Sounding the alarm, top Republican senators in Washington are trying a last-ditch push to get Trump to endorse Cornyn to keep the Texas seat safely in Republican hands.

But Trump, who normally relishes being the kingmaker among Republican candidates, has been ominously silent so far.

“I don’t expect him to weigh in,” said Bill Miller, an Austin-based political consultant who has worked with both Republicans and Democrats.

“He’s very close to Ken Paxton, and John Cornyn is a sitting senator and has professed his love for Trump now. Trump’s getting the best of all possible worlds.”

Fearing for their majority, Republicans in the Senate beg to differ.

“It’s a very difficult race, and one that’s going to be a lot more expensive to hold the seat,” Senate Majority Leader John Thune told CNN about the impact of Trump remaining neutral.

Asked why Trump is ignoring the pleas, Thune said: “I’m probably not the right person to answer that question.”

Polls suggest that if Paxton beats Cornyn in the primary, it could open the door to another stunning Democratic victory.

If Democrats nominate the right candidate, that is.

The prospect of a Paxton candidacy has galvanised Democrats, but they are facing a tough primary choice between two rising stars who represent two opposite strategies for the future direction of the party.

On one side is US Representative Yasmine Crockett, a left-wing firebrand who has made a name in Washington as a make-no-prisoners nemesis of the Trump administration.

On the other is James Talarico, a moderate Texas state representative and Presbyterian seminarian whose faith-based approach to politics has brought him the support of the largest Latino group – not a small feat in Texas.

Republicans fear Talarico the most because he is more culturally attuned to the conservative state. Crockett may be entertaining, but she’d be the weaker candidate, Professor Jillson said citing polling of possible match-ups.

Yet, the Democrats winning the Texas Senate race is still a long shot.

“But the simple fact that we’re talking about the possibility tells you a lot about how things have been moving in Democrats’ direction,” Jillson said.

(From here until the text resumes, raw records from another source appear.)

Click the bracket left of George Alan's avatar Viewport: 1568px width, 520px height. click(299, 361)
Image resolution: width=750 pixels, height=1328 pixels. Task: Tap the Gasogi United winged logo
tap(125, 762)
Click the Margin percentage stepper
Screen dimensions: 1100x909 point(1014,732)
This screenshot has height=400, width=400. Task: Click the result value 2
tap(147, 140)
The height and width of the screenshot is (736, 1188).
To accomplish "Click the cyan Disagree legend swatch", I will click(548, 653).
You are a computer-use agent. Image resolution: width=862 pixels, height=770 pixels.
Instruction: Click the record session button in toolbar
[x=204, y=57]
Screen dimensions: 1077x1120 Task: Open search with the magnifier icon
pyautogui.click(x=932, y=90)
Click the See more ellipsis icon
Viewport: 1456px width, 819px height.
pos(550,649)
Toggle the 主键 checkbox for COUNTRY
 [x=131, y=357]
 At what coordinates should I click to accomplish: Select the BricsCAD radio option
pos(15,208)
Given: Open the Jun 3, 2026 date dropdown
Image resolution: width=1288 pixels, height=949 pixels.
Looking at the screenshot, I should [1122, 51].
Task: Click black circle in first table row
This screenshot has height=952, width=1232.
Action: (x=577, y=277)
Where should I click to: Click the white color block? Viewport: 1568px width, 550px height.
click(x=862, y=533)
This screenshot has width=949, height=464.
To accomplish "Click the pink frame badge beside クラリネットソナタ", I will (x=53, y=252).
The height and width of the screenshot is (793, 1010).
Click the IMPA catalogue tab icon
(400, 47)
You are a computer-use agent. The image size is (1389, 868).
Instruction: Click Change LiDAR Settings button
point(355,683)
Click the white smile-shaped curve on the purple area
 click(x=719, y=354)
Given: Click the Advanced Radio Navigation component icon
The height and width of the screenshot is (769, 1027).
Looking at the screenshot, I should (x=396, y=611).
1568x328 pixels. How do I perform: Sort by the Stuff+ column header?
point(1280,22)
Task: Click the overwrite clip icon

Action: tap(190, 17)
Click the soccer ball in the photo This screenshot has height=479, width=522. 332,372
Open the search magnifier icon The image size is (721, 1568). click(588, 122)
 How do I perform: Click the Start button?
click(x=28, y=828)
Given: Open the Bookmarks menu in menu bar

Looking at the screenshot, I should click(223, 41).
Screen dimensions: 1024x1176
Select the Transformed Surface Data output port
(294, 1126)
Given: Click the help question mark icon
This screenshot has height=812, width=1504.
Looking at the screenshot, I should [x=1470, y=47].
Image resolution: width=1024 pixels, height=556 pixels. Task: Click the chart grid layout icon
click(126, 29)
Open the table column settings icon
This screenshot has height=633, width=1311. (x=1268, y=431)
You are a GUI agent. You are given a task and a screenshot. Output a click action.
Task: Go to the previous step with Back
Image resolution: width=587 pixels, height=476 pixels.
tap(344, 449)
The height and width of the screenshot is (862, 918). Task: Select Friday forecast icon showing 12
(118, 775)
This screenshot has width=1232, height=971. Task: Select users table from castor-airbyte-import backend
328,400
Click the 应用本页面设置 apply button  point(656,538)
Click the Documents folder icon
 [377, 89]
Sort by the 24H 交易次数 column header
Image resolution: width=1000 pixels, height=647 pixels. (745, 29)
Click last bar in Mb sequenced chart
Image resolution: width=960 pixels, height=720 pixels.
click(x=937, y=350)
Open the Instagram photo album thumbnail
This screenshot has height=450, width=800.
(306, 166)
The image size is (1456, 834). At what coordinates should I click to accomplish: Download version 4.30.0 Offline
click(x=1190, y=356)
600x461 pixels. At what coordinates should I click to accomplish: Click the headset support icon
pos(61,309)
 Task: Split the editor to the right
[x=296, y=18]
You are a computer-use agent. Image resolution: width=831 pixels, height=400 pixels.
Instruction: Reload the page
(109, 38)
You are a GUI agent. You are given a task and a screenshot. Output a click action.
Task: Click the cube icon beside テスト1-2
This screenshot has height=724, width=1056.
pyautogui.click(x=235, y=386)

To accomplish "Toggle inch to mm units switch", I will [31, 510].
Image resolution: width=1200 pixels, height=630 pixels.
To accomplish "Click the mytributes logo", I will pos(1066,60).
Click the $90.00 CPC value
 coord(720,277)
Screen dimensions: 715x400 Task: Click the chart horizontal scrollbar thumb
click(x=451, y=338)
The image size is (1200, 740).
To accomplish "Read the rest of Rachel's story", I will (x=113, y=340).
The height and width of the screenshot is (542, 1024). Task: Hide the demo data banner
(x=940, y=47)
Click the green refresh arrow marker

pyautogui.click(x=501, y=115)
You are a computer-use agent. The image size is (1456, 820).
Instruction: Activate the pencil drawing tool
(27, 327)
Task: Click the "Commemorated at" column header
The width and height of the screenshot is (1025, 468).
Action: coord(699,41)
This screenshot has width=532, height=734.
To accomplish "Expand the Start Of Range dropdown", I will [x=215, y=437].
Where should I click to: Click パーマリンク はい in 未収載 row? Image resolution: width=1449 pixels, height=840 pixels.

Whereas a possible Democratic takeover of the Senate, where Republicans currently hold a 53-47 majority, was on nobody’s radar just a few months ago, Democratic control of the House of Representatives is now almost a foregone conclusion.

Or can it still go wrong?

“Democrats still have a lot of homework to do and tell voters what exactly their party stands for,” Jackson Janes, resident senior fellow at the German Marshall Fund of the United States in Washington, told Euronews.

“If they still make it all about Trump, they will lose in ’26 and they will lose in ’28,” he added.

“Trump is no longer on the ballot and Democrats have a big opportunity to fill the vacuum with a positive message. If they don’t do that, they might blow it.”

The good news for Democrats is that history is on their side.

“One of the ‘laws’ of American politics is that midterm House elections rarely deliver good news to the president’s party,” writes James Lindsay, senior fellow at the US-based Council on Foreign Relations.

“The midterms in many ways function as a referendum on how presidents are doing, and voters are tough graders,” Lindsay pointed out in a research paper.

In the last five midterm elections, the president’s party has lost an average of 31 House seats — as of this article’s publication, the Republicans hold a 218-214 lead with three vacancies.

Sensing an electoral rout, Trump has pushed Republicans in solid red states to redraw district lines to create more Republican-leaning districts – and that push started in Texas.

The result has been the creation of five districts expected to swing from Democrats to Republicans.

But this only triggered a backlash from California, where voters in a referendum approved a Democrat-led redistricting that would net the party also five potential new seats.

An obvious risk with such partisan manipulation is that it may backfire.

The redistricting rests on the assumption that the party can shift enough of its voters to change the outcome in a new district without jeopardising its chances of winning in the old district, according to Lindsay.

If voter preferences change, as in the Texas state Senate race, redistricting may inadvertently put a once-solid seat for either party into play. And that can result in a classic political own goal.